This report will look at the things we think are worth sustaining and options for developing viable, sustainable economic opportunities around those things. It also includes interviews with some notable Johns Islanders who have been and continue to be leaders on the Island. We hope this report will also motivate others, a younger generation, to take on the task of growing a new future for Johns Island.

Part II: Conserve & Grow



Dan Conover

There are many people to thank for the work done on this report.

Dan Conover, a former reporter and city editor for The Post & Courier, wrote much of the report. Dan still works as a freelance writer, but also runs a website covering Lowcountry soccer, a mobile bicycle repair service, and various other endeavors.

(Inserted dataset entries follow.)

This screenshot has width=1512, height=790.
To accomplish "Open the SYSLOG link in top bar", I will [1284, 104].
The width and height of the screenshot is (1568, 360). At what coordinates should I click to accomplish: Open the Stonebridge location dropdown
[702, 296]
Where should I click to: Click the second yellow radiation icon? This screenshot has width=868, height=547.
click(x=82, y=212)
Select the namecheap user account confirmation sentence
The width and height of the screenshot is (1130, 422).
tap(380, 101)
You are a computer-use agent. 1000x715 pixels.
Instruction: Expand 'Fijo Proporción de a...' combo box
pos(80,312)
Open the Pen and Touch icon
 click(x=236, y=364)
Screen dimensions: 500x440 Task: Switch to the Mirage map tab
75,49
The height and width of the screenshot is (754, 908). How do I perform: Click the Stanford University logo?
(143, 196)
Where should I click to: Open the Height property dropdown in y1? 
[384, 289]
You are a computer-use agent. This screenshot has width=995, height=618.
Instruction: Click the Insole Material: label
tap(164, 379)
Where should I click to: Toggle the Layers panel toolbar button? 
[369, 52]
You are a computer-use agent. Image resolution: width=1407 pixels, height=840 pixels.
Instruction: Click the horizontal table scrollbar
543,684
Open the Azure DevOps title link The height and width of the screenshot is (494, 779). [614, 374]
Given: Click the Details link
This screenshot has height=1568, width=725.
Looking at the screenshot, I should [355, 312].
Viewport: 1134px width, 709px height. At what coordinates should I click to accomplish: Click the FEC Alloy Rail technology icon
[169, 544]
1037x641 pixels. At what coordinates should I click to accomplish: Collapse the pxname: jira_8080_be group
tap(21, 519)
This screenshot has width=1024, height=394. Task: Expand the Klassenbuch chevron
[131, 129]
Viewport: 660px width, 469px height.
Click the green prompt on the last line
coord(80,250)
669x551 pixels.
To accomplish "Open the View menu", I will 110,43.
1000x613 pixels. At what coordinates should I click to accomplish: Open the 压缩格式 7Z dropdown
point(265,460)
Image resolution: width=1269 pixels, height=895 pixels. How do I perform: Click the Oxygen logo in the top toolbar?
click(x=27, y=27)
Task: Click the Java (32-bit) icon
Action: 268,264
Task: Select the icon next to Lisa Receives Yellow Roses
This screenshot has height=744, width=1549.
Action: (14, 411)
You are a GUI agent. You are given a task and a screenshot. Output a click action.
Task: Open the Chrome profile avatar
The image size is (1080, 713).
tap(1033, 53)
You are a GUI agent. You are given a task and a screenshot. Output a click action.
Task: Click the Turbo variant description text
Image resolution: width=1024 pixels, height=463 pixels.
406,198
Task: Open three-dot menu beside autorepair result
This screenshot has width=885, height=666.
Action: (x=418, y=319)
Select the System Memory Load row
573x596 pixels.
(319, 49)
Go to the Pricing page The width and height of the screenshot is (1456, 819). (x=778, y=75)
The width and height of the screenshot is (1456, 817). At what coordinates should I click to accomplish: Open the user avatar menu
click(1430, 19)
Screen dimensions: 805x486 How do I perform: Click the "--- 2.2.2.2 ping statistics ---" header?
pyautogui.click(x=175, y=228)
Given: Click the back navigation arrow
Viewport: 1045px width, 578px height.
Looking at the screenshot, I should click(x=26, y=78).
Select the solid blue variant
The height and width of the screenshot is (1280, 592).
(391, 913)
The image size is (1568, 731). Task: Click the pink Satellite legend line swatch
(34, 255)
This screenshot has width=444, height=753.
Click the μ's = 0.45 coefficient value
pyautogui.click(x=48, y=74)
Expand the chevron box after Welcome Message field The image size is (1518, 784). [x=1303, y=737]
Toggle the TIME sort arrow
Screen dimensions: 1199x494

We would also like to thank all those who participated in the Johns Island Coalition. The Coalition was a year-long series of group workshops covering a range of topics related to conservation on Johns Island. There were too many people who participated to name them all. The Coalition has evolved into the Johns Island Task Force which brings together various groups and interested individuals to implement programs to help preserve Johns Island’s character. Likewise, the Johns Island Concerned Citizens group provided an excellent opportunity to learn more about Johns Island and meet people who are committed to maintaining our traditional values.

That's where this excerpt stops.